The Litte Gate

by Ashish

From Bremen Square, as you move towards University Circle, there appears a small gate on your left.

And before I move one, remind to do research on why Bremen Square is called Bremen Square.

Right, the small gate. Be careful, or you’ll miss it altogether. Given the volume of traffic on that road nowadays, this is entirely possible. There’s a guard sitting at the gate, most of the times. But most of the times, he won’t stop you. Get in from that gate.

Once you’re a little inside, you’ll notice the sounds of the city fading away. There’s peace all around, and only the intermittent twitter of the birds for company. If you’re lucky enough to make this little trip during the rainy season, you’ll find verdant greenery all around.

The smell of the wet earth will abound, for all around that little path of tarmac is a little wood that abounds in flora and fauna. Walk on – and yes, please do walk – and find yourself surrounded ever more by Mother Nature. Hardly a vehicle passes you by as you meander in that little fairyland.

You pass buildings occasionally, with abstruse titles and perhaps the odd student sitting on the stairs outside. In the evenings, the serene aurroundings and the threat of inclement rain make for a very pleasant combination.

You ramble onwards, by now thoroughly at peace, until the imposing structure of the Main Building rises in front of you, with it’s spacious and well-kept lawns. The garden in the front of the Main Building makes for very pretty viewing, and you give it more than a cursory glance as you walk on by. Past the Main Building, and down the slight slope – until to your left you see the canteen.

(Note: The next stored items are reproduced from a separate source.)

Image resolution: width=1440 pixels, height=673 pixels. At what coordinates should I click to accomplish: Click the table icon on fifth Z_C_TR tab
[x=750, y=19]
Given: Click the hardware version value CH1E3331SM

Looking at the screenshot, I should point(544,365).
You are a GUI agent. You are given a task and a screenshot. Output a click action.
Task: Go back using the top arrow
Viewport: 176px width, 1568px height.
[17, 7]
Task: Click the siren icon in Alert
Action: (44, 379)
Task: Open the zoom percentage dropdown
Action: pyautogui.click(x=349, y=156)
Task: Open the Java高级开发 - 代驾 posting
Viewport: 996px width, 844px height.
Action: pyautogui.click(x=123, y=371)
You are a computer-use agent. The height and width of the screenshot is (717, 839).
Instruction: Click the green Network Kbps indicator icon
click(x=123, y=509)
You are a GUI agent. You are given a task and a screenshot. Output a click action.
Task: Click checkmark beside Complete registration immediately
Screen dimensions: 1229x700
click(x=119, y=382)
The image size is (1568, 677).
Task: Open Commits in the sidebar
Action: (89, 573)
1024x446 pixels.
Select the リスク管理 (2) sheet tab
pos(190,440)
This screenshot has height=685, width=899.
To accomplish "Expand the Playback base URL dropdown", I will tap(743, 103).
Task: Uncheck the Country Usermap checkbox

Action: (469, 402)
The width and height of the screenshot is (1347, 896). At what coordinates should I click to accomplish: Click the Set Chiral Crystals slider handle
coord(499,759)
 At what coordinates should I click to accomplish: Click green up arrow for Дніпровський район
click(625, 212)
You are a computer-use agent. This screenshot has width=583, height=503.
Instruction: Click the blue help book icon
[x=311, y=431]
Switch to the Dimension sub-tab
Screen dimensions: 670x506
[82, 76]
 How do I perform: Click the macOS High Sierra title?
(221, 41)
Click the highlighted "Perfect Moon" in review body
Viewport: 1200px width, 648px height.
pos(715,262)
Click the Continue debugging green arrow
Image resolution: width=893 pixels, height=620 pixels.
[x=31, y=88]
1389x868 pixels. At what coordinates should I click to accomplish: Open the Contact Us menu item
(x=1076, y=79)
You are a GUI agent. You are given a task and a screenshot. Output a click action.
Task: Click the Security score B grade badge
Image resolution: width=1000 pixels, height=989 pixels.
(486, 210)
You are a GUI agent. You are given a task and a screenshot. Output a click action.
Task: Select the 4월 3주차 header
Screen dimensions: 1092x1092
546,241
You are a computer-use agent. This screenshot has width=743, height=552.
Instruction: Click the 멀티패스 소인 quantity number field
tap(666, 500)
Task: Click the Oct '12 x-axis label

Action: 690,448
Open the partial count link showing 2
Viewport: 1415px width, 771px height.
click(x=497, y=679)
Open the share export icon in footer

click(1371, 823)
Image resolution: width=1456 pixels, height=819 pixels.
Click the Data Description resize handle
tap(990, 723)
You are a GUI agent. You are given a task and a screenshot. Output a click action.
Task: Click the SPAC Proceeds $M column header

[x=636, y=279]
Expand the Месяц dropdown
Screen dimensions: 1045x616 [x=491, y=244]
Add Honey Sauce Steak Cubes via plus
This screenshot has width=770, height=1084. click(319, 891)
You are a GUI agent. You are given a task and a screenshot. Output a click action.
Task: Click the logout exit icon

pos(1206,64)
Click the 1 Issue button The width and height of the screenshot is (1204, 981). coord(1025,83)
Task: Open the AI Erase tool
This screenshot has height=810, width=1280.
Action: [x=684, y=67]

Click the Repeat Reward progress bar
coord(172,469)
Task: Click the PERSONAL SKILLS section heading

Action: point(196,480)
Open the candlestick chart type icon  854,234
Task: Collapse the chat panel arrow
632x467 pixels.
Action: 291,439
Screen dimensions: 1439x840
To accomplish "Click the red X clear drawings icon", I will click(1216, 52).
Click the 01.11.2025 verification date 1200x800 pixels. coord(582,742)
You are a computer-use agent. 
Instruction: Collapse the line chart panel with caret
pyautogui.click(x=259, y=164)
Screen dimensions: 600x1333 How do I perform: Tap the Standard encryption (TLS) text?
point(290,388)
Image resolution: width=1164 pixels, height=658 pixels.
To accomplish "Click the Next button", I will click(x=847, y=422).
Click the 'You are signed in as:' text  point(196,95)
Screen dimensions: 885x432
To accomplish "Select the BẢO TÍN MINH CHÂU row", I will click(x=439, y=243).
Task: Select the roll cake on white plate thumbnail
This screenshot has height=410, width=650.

Into which you step for a cup of chai. And while you sip on that hot cuppa, it starts raining outside. A sudden evening shower, the kind that Pune is prone to experience. You sit in the verandah, watching the rain, and have another cup of chai.

And once the rain stops, you make your way back the way you came, in a canvas that has been freshly watered down for your benefit.

And until you reach the little gate again, you can be forgiven for thinking that you must be in heaven – for indeed you are.